== Records to use
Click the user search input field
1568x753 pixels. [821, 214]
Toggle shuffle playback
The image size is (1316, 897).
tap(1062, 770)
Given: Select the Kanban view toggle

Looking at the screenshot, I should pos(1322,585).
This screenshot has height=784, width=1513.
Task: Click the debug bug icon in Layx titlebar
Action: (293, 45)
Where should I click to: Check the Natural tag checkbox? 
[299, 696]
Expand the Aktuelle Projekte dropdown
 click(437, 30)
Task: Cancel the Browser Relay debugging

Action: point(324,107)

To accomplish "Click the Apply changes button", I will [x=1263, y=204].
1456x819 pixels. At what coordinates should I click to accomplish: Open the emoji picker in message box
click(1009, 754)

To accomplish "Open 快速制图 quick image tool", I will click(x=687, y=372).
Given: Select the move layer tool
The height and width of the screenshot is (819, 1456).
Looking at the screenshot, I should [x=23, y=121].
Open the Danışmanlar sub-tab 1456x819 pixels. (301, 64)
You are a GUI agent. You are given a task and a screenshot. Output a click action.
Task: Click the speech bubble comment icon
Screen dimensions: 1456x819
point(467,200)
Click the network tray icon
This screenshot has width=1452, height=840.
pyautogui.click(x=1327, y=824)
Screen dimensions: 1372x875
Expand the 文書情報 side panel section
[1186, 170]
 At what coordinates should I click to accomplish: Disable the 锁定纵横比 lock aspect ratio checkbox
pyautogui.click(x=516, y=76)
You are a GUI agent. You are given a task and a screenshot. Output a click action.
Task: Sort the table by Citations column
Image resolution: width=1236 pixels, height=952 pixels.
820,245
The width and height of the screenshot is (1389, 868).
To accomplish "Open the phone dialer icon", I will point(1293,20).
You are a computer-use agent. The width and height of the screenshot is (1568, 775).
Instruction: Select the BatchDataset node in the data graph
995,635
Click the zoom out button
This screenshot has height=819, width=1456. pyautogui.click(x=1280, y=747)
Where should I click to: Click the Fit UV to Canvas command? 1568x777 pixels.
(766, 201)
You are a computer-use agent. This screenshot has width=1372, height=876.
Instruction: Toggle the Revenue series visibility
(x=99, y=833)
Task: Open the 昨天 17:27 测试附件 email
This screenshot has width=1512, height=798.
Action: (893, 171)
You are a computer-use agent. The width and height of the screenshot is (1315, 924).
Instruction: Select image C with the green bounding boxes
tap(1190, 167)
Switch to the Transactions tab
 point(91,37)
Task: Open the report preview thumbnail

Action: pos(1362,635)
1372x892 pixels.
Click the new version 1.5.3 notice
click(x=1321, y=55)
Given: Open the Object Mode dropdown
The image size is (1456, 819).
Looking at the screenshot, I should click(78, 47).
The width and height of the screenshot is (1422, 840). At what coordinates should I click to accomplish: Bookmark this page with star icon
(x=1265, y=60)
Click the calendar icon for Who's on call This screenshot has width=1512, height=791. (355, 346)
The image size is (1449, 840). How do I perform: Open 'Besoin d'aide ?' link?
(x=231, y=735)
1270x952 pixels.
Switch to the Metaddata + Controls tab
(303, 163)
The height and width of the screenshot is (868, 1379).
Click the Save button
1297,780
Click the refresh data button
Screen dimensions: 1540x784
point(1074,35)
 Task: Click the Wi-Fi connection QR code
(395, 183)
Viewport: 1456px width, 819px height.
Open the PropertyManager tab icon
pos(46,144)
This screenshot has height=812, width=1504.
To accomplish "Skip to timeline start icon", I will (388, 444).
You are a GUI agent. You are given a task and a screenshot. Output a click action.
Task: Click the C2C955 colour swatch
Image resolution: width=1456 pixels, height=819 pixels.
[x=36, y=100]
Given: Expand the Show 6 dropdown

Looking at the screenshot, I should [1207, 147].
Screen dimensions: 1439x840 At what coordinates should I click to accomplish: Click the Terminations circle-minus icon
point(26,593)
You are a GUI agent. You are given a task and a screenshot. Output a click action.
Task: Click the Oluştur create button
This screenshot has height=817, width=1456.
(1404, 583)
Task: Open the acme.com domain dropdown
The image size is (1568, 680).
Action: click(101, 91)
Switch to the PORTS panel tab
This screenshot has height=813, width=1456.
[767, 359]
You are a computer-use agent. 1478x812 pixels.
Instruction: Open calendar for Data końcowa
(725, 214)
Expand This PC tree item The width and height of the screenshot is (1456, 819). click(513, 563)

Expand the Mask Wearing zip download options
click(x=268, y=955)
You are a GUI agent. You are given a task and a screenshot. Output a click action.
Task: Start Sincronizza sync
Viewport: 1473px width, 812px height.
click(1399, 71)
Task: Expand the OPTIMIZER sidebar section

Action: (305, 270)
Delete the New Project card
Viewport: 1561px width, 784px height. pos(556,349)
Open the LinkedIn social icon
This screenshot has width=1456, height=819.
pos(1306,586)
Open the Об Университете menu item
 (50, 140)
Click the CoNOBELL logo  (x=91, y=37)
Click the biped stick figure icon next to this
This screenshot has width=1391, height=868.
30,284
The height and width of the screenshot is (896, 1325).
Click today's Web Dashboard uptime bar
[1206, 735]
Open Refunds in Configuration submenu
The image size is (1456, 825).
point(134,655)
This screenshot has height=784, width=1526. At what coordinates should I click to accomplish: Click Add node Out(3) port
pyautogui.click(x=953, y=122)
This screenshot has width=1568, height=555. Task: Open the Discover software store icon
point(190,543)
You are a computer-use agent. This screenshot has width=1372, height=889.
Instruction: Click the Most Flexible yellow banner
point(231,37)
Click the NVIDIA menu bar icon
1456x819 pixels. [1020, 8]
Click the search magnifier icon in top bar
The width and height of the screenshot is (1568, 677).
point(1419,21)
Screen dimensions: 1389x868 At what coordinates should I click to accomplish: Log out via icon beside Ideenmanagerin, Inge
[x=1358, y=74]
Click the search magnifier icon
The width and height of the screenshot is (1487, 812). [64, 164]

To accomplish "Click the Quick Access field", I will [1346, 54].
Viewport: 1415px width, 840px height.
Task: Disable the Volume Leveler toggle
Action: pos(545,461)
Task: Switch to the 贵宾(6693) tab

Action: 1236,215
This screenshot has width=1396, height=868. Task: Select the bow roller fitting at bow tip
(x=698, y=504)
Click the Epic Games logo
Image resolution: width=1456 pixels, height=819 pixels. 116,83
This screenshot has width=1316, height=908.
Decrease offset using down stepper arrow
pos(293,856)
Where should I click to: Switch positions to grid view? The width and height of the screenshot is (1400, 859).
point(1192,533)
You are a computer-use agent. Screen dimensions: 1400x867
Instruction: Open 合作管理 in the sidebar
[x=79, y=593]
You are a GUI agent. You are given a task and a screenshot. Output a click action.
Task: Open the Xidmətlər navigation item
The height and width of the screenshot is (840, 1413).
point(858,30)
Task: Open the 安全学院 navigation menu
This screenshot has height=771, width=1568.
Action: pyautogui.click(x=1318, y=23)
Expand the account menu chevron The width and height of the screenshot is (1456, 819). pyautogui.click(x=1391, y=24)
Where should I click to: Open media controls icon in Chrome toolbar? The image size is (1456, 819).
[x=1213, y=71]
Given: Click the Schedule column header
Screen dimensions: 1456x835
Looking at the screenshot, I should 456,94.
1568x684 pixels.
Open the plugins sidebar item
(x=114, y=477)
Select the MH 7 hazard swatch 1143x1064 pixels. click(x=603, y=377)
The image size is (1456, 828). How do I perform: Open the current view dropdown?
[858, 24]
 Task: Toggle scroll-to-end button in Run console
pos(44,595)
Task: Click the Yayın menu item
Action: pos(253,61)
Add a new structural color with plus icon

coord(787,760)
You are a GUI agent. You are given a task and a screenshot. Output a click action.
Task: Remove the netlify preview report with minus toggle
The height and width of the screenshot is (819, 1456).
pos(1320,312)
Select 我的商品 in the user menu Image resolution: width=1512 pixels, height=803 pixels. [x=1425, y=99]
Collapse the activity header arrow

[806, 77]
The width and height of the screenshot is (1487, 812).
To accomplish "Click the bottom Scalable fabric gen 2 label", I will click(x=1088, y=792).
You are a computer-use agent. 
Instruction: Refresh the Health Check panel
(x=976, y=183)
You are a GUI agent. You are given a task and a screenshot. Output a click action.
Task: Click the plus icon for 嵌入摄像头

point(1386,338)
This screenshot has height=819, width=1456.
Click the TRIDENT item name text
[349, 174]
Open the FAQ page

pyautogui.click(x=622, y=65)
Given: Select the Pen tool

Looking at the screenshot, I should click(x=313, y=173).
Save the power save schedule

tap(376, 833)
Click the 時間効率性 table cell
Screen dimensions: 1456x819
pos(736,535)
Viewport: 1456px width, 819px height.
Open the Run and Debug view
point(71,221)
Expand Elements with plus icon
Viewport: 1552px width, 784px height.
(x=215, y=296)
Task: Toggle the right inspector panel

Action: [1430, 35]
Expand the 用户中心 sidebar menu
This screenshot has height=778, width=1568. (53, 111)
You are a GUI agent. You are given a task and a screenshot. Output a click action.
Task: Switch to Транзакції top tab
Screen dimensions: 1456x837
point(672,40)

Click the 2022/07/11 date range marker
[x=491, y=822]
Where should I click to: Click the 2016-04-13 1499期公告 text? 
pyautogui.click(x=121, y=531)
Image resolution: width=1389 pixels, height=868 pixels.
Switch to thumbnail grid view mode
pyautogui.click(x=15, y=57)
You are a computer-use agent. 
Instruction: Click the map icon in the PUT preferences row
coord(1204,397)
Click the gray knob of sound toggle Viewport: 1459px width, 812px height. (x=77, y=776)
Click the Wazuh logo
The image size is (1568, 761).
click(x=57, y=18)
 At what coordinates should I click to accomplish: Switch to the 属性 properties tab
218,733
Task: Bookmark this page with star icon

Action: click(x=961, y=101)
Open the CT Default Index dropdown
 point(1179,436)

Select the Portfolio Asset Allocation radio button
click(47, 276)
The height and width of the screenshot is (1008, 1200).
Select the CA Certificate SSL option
====
## Work order
Output nothing but the lines from the one that contains "Given: Select the Pen tool" through the final line of the entries above, exactly as they appear.

## Exercise solution
Given: Select the Pen tool

Looking at the screenshot, I should click(x=313, y=173).
Save the power save schedule

tap(376, 833)
Click the 時間効率性 table cell
Screen dimensions: 1456x819
pos(736,535)
Viewport: 1456px width, 819px height.
Open the Run and Debug view
point(71,221)
Expand Elements with plus icon
Viewport: 1552px width, 784px height.
(x=215, y=296)
Task: Toggle the right inspector panel

Action: [1430, 35]
Expand the 用户中心 sidebar menu
This screenshot has height=778, width=1568. (53, 111)
You are a GUI agent. You are given a task and a screenshot. Output a click action.
Task: Switch to Транзакції top tab
Screen dimensions: 1456x837
point(672,40)

Click the 2022/07/11 date range marker
[x=491, y=822]
Where should I click to: Click the 2016-04-13 1499期公告 text? 
pyautogui.click(x=121, y=531)
Image resolution: width=1389 pixels, height=868 pixels.
Switch to thumbnail grid view mode
pyautogui.click(x=15, y=57)
You are a computer-use agent. 
Instruction: Click the map icon in the PUT preferences row
coord(1204,397)
Click the gray knob of sound toggle Viewport: 1459px width, 812px height. (x=77, y=776)
Click the Wazuh logo
The image size is (1568, 761).
click(x=57, y=18)
 At what coordinates should I click to accomplish: Switch to the 属性 properties tab
218,733
Task: Bookmark this page with star icon

Action: click(x=961, y=101)
Open the CT Default Index dropdown
 point(1179,436)

Select the Portfolio Asset Allocation radio button
click(47, 276)
The height and width of the screenshot is (1008, 1200).
Select the CA Certificate SSL option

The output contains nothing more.